The level of ionizing radiation from X-ray imaging is generally very low, but can contribute to an increased risk of cancer. Because children have longer expected lifetimes ahead of them for potential effects to appear and the risk for cancer is not fully understood, it is important to use the lowest radiation dose necessary to provide a diagnostic exam, according to the agency.
The FDA is committed to protecting the health of children by providing guidance to manufacturers and users of imaging devices to help lower the exposure to radiation from X-ray exams. The FDA has regulatory oversight of X-ray imaging devices and the companies that make them. To better address radiation safety concerns, the FDA has been encouraging both equipment improvements and better user information.
The FDA also promotes the adoption of improved radiation safety guidelines by professional organizations for both facilities and personnel.
In the new guidance, FDA recommends that medical X-ray imaging exams be optimized to use the lowest radiation dose needed. The FDA defines the pediatric population as birth through 21 years old. However, the optimization of image quality and radiation dose in X-ray imaging depends more on a patient’s size than their age. Smaller patients require less radiation to obtain a medically useful image. Technically, the patient’s body thickness (the distance an X-ray travels through the body to create the image) is the most important consideration when “child-sizing” an image protocol, the agency said.
Unnecessary radiation exposure during medical procedures should be avoided. However, X-rays and CT scans should never be withheld from a child or adult who has a medical condition where the exam could provide important healthcare information that may aid in the diagnosis or treatment of a serious or even life-threatening illness.
What Parents Can Do
The FDA encourages parents and caregivers to talk to their child’s healthcare provider about X-rays and suggests:
- Keeping track of their child's medical-imaging histories;
- Asking the referring physician about the benefits and risks of imaging procedures, such as: How will the exam improve my child's health care? Are there alternative exams to X-rays that are equally useful?; and
- Asking the imaging facility: How does the facility use reduced radiation techniques for children? Is there any advanced preparation necessary?
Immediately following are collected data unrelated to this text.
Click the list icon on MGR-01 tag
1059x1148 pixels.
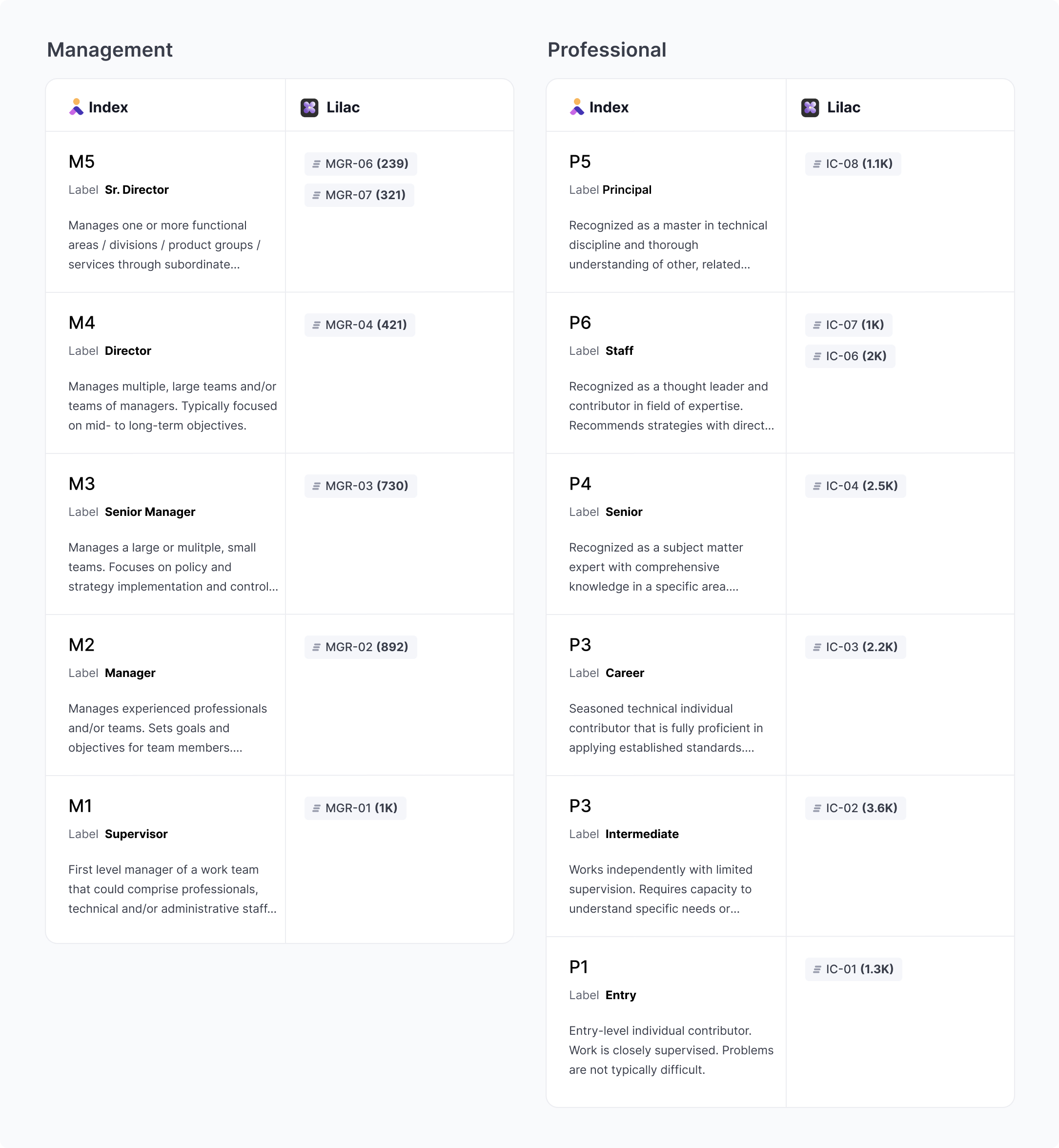[x=316, y=808]
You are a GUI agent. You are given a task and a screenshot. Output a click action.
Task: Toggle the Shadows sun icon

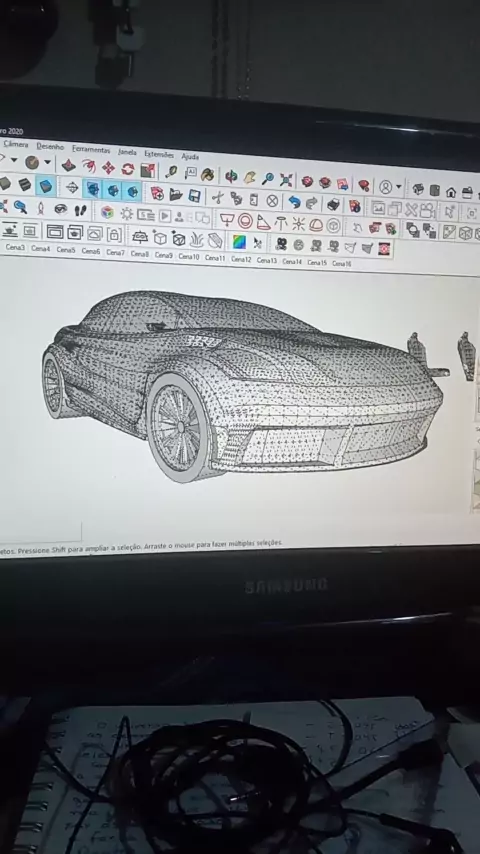pos(127,214)
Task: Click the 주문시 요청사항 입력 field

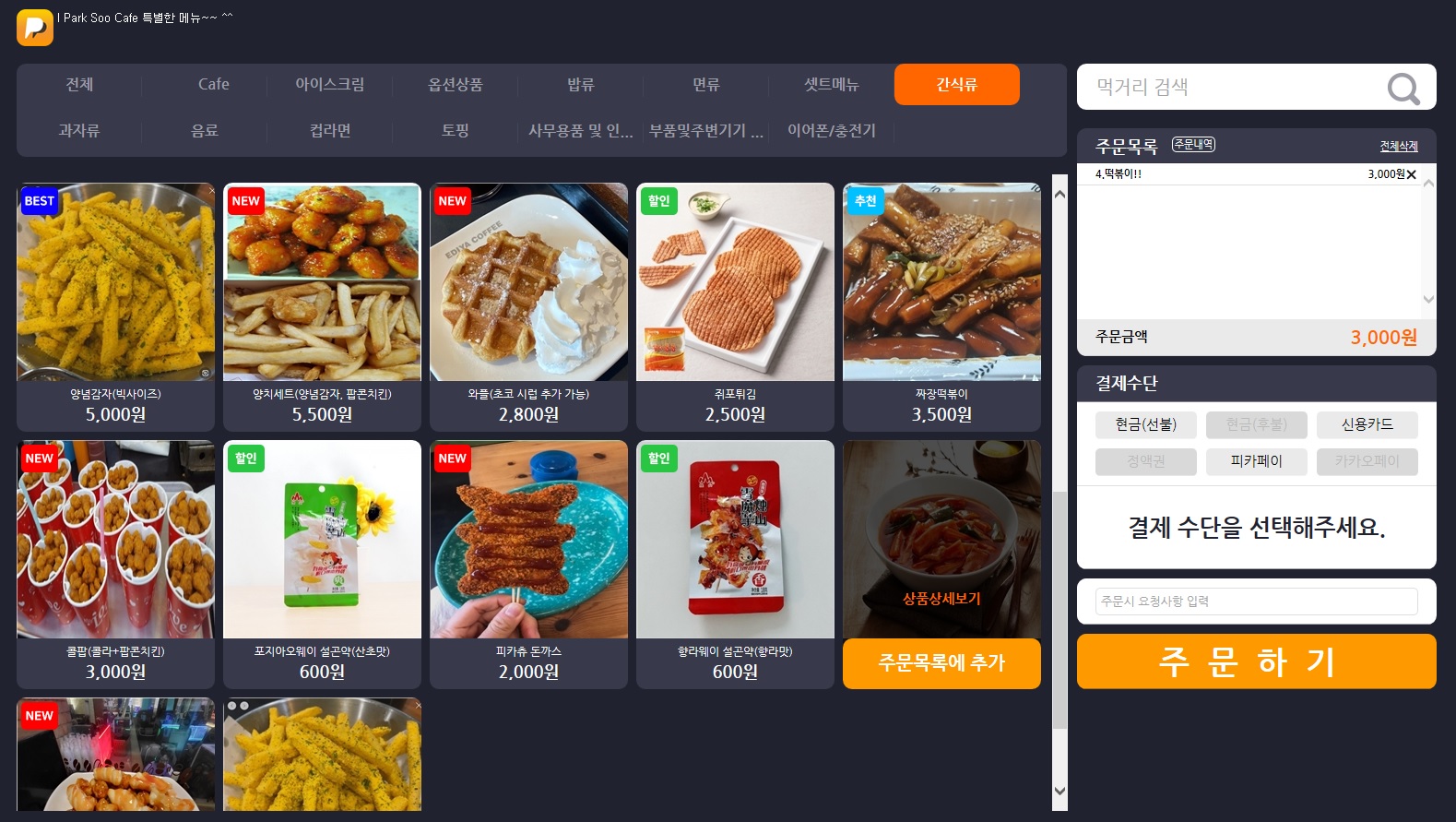Action: [x=1257, y=602]
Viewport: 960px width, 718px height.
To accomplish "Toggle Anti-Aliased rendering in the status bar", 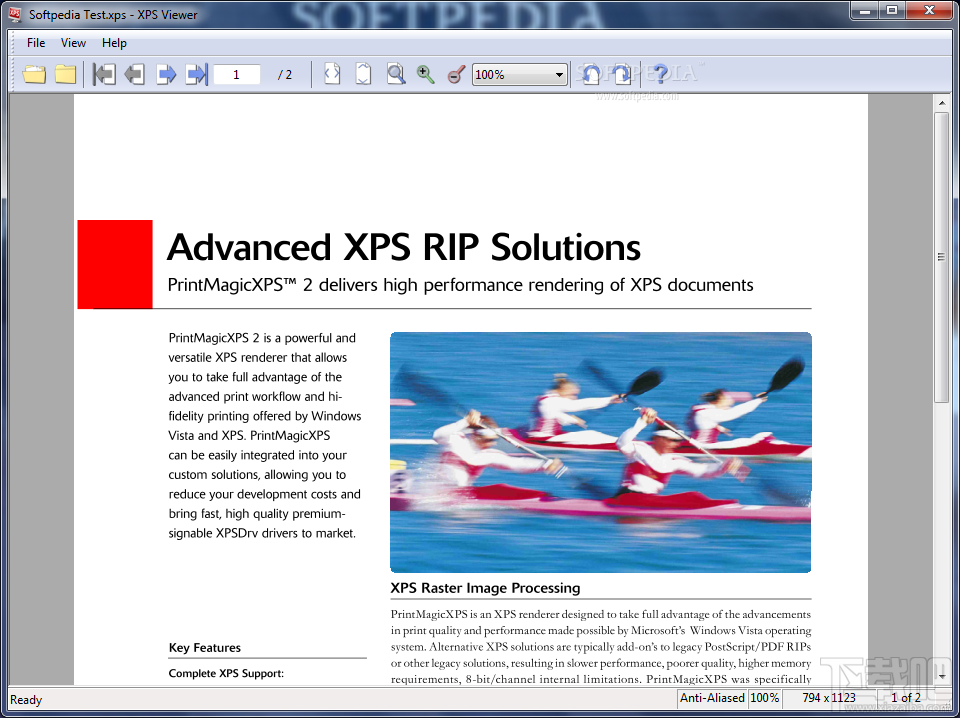I will pos(712,698).

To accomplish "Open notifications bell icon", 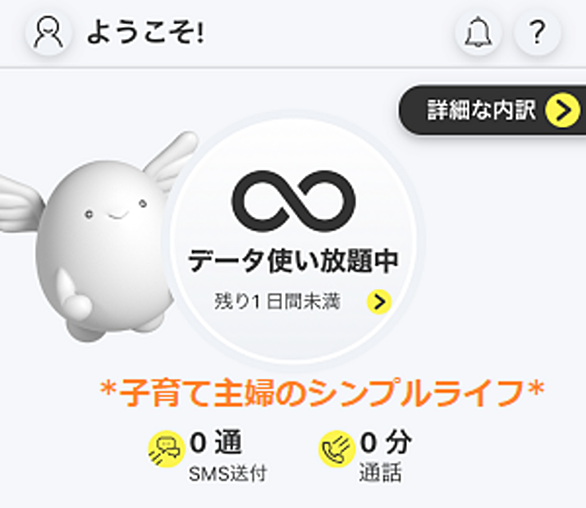I will click(478, 33).

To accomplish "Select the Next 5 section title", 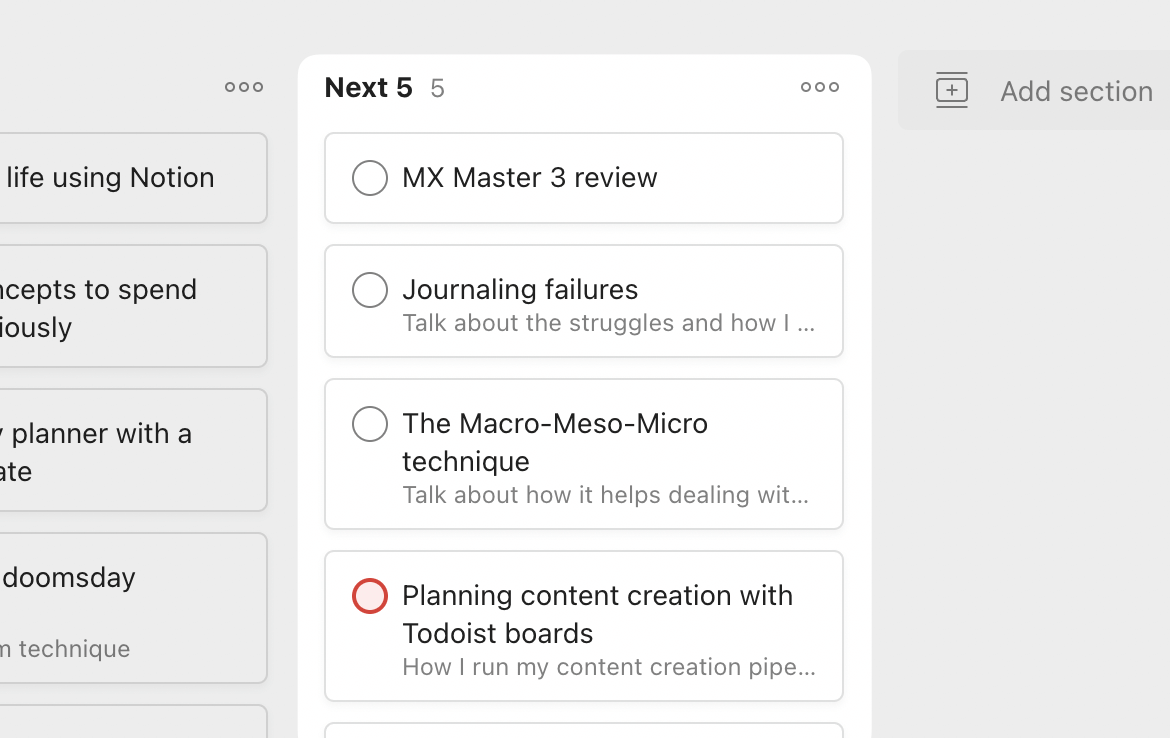I will pos(368,88).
Patients can report any adverse events to the FDA here.
The Role of Healthcare Professionals
The FDA guidance said that healthcare professionals are responsible for ensuring there is justification for all X-ray imaging exams performed on pediatric patients. They should also consider whether another type of imaging exam that does not expose the patient to ionizing radiation, such as ultrasound or magnetic resonance imaging (MRI), could be used to obtain the same result.
The FDA encourages healthcare professionals and hospital administrators to refer to guidelines and instructions provided at the agency’s Pediatric X-ray Imaging web portal.